-- Start of MATERIAL --
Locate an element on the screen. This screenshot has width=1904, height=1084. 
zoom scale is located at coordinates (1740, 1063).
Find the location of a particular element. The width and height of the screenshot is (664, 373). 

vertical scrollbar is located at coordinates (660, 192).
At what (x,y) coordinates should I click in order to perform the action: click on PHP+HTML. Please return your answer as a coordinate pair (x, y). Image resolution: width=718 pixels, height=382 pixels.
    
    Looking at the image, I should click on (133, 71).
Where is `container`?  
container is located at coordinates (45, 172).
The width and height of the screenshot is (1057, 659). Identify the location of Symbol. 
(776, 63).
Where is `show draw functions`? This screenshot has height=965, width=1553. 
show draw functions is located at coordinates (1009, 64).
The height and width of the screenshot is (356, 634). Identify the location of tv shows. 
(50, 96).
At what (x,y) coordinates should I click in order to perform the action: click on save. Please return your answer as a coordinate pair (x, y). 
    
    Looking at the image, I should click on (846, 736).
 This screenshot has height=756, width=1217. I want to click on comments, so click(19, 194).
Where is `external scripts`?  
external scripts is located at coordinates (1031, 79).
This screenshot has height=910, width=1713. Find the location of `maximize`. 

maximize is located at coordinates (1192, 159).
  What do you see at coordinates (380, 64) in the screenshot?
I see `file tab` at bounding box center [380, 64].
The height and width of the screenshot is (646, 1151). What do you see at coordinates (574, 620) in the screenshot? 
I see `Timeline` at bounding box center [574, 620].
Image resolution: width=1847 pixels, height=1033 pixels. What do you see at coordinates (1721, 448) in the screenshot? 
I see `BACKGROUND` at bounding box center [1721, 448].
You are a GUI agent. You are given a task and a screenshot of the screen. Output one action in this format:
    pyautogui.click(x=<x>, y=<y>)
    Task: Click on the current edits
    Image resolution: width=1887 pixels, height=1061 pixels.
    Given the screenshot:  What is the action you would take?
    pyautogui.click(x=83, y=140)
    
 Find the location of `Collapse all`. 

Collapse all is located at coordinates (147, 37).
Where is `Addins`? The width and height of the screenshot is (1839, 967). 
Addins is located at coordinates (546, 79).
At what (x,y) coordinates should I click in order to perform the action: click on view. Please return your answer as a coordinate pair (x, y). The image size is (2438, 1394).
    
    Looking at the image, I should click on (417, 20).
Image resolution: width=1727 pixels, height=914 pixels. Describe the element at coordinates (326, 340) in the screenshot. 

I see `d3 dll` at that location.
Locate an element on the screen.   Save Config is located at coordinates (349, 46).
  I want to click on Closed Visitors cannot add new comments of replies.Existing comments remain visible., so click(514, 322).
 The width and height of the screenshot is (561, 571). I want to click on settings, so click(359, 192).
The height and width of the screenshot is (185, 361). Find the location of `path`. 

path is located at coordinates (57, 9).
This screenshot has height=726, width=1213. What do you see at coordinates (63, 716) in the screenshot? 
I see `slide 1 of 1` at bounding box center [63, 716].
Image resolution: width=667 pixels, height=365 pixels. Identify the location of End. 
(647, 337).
-- End of MATERIAL --
TASK OBJECTIVE. Reproduce every one of the lines above verbatim, from the first to the last, without altering any word, number, or punctuation mark.

SOLUTION.
Locate an element on the screen. This screenshot has width=1904, height=1084. 
zoom scale is located at coordinates (1740, 1063).
Find the location of a particular element. The width and height of the screenshot is (664, 373). 

vertical scrollbar is located at coordinates (660, 192).
At what (x,y) coordinates should I click in order to perform the action: click on PHP+HTML. Please return your answer as a coordinate pair (x, y). Image resolution: width=718 pixels, height=382 pixels.
    
    Looking at the image, I should click on (133, 71).
Where is `container`?  
container is located at coordinates (45, 172).
The width and height of the screenshot is (1057, 659). Identify the location of Symbol. 
(776, 63).
Where is `show draw functions`? This screenshot has height=965, width=1553. 
show draw functions is located at coordinates (1009, 64).
The height and width of the screenshot is (356, 634). Identify the location of tv shows. 
(50, 96).
At what (x,y) coordinates should I click in order to perform the action: click on save. Please return your answer as a coordinate pair (x, y). 
    
    Looking at the image, I should click on (846, 736).
 This screenshot has height=756, width=1217. I want to click on comments, so click(19, 194).
Where is `external scripts`?  
external scripts is located at coordinates (1031, 79).
This screenshot has height=910, width=1713. Find the location of `maximize`. 

maximize is located at coordinates (1192, 159).
  What do you see at coordinates (380, 64) in the screenshot?
I see `file tab` at bounding box center [380, 64].
The height and width of the screenshot is (646, 1151). What do you see at coordinates (574, 620) in the screenshot? 
I see `Timeline` at bounding box center [574, 620].
Image resolution: width=1847 pixels, height=1033 pixels. What do you see at coordinates (1721, 448) in the screenshot? 
I see `BACKGROUND` at bounding box center [1721, 448].
You are a GUI agent. You are given a task and a screenshot of the screen. Output one action in this format:
    pyautogui.click(x=<x>, y=<y>)
    Task: Click on the current edits
    Image resolution: width=1887 pixels, height=1061 pixels.
    Given the screenshot:  What is the action you would take?
    pyautogui.click(x=83, y=140)
    
 Find the location of `Collapse all`. 

Collapse all is located at coordinates (147, 37).
Where is `Addins`? The width and height of the screenshot is (1839, 967). 
Addins is located at coordinates (546, 79).
At what (x,y) coordinates should I click in order to perform the action: click on view. Please return your answer as a coordinate pair (x, y). The image size is (2438, 1394).
    
    Looking at the image, I should click on (417, 20).
Image resolution: width=1727 pixels, height=914 pixels. Describe the element at coordinates (326, 340) in the screenshot. 

I see `d3 dll` at that location.
Locate an element on the screen.   Save Config is located at coordinates (349, 46).
  I want to click on Closed Visitors cannot add new comments of replies.Existing comments remain visible., so click(514, 322).
 The width and height of the screenshot is (561, 571). I want to click on settings, so click(359, 192).
The height and width of the screenshot is (185, 361). Find the location of `path`. 

path is located at coordinates (57, 9).
This screenshot has height=726, width=1213. What do you see at coordinates (63, 716) in the screenshot? 
I see `slide 1 of 1` at bounding box center [63, 716].
Image resolution: width=667 pixels, height=365 pixels. Identify the location of End. 
(647, 337).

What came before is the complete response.